Pak Budi terpaksa harus menelan pahit idealisme yang dipegangnya dengan kukuh tanpa bisa mencegah terjadinya penyelewengan pada waktu ia menjadi panitia Penerimaan Siswa Baru (PSB). Pada tahun 2005, ketika sistem penerimaan siswa baru masih menggunakan NEM, ia melihat kebohongan demi kebohongan yang dilakukan oleh para guru SD yang mendaftarkan para lulusannya ke SLTP. Pak Budi melihat dan harus menelan ludah kekecewaan, ketika ia melihat daftar NEM, banyak sekali jumlah daftar NEM yang di luar akal sehat. Bayangkan dari sebuah SD yang sebelumnya siswa lulusannya yang diterima di SLTP Negeri itu paling banter 2 orang dari 42 orang yang mendaftar. Namun pada tahun tersebut bisa meloloskan sampai satu kelas (44 orang). Fantastis! Namun Pak Budi tidak bisa berbuat banyak, karena ia tidak bisa membuktikan apa pun apakah daftar NEM dari SD tersebut di mark-up, seperti pembelian pesawat SHUKOI yang ramai diperbincangkan saat ini atau tidak.

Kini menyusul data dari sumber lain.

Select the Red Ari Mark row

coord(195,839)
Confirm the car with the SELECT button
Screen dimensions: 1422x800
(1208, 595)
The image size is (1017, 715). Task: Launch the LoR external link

Untuk mengobati kekecewaan dan rasa penasarannya, Pak Budi mencoba memonitor ke 44 anak tersebut. Selama satu tahun, ia merekam kemajuan dari siswa-siswa tersebut dan membandingkannya dengan siswa dari SD lain yang mempunyai nilai NEM yang rendah tetapi dikenal bersih dari mark-up nilai. Hasilnya sungguh tidak jauh dari hipotesisnya. Hanya 6 orang saja yang benar-benar mampu mengikuti pelajaran dengan baik dan mencapai nilai yang diharapkan. Ketiga puluh enam sisanya, pada waktu mengikuti pembelajaran hanya bengong, bahkan untuk membaca saja masih dieja!

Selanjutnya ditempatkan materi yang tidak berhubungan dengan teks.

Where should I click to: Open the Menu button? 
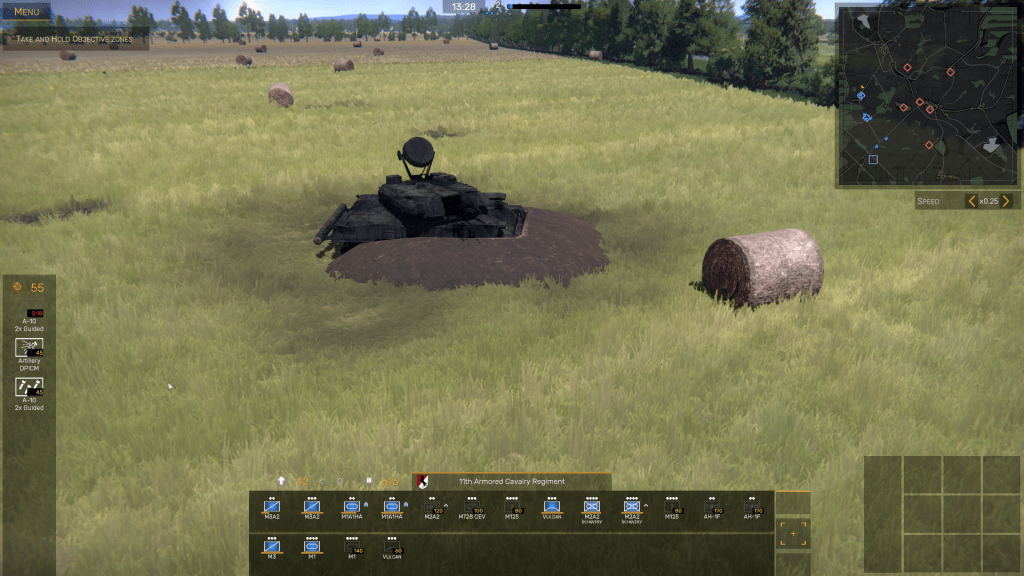[27, 12]
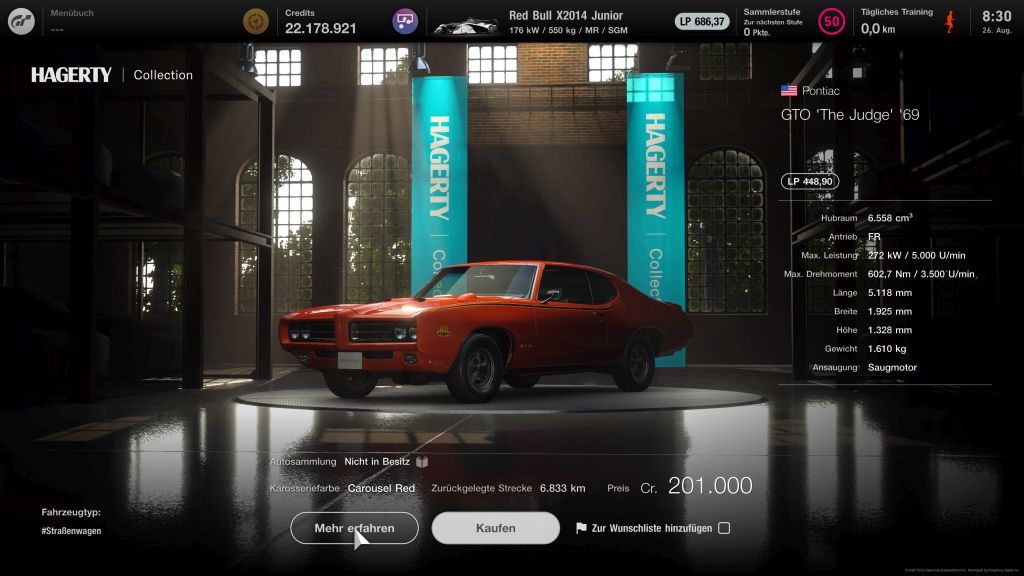The width and height of the screenshot is (1024, 576).
Task: Click the Autosammlung book icon
Action: [x=422, y=462]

Pada tahun 2004 kembali Pak Budi menjadi panitia PSB. Seperti biasanya ia bekerja dengan lugu dan berusaha untuk menjalankan pekerjaannya selurus mungkin. Ia tidak ingin adanya KKN. Namun lagi-lagi ia harus menelan pil pahit, kembali kebohongan dan penghianatan yang dilakukan oleh rekan-rekannya bahkan oleh Kepala Sekolahnya. Dari 767 lulusan SD yang mendaftar ke SLTP Negeri itu, diterima 391. Padahal SLTP itu mampu untuk menampung 44 siswa/kelas, jadi seharusnya bisa menerima 396 siswa. Tapi kenyataanya, diterima hanya 391, dengan alasan untuk cadangan siswa yang tidak naik kelas. Padahal setahunya, yang tidak naik kelas pada tahun tersebut hanya 2 orang. Ia baru mengerti, ketika secara tidak sengaja ia melakukan pemanggilan kehadiran pada waktu akan melakukan proses belajar mengajar. Masya Allah, ia terkejut dan mengurut dada ketika dia melihat ternyata dari daftar absen tersebut ia mengenal beberapa anak yang sebenarnya dinyatakan tidak diterima karena jumlah NEM- nya kurang dari batas minimal.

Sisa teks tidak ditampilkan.